Developmental hearing loss impairs signal detection in noise: putative central mechanisms

Listeners with hearing loss have difficulty processing sounds in noisy environments. This is most noticeable for speech perception, but is reflected in a basic auditory processing task: detecting a tonal signal in a noise background, i.e., simultaneous masking. It is unresolved whether the mechanisms underlying simultaneous masking arise from the auditory periphery or from the central auditory system. Poor detection in listeners with sensorineural hearing loss (SNHL) is attributed to cochlear hair cell damage. However, hearing loss alters neural processing in the central auditory system. Additionally, both psychophysical and neurophysiological data from normally hearing and impaired listeners suggest that there are additional contributions to simultaneous masking that arise centrally.
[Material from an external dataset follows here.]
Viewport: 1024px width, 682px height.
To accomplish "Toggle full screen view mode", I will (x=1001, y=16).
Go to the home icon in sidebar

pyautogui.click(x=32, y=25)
With SNHL, it is difficult to separate peripheral from central contributions to signal detection deficits. We have thus excluded peripheral contributions by using an animal model of early conductive hearing loss (CHL) that provides auditory deprivation but does not induce cochlear damage. When tested as adults, animals raised with CHL had increased thresholds for detecting tones in simultaneous noise. Furthermore, intracellular in vivo recordings in control animals revealed a cortical correlate of simultaneous masking: local cortical processing reduced tone-evoked responses in the presence of noise. This raises the possibility that altered cortical responses which occur with early CHL can influence even simple signal detection in noise.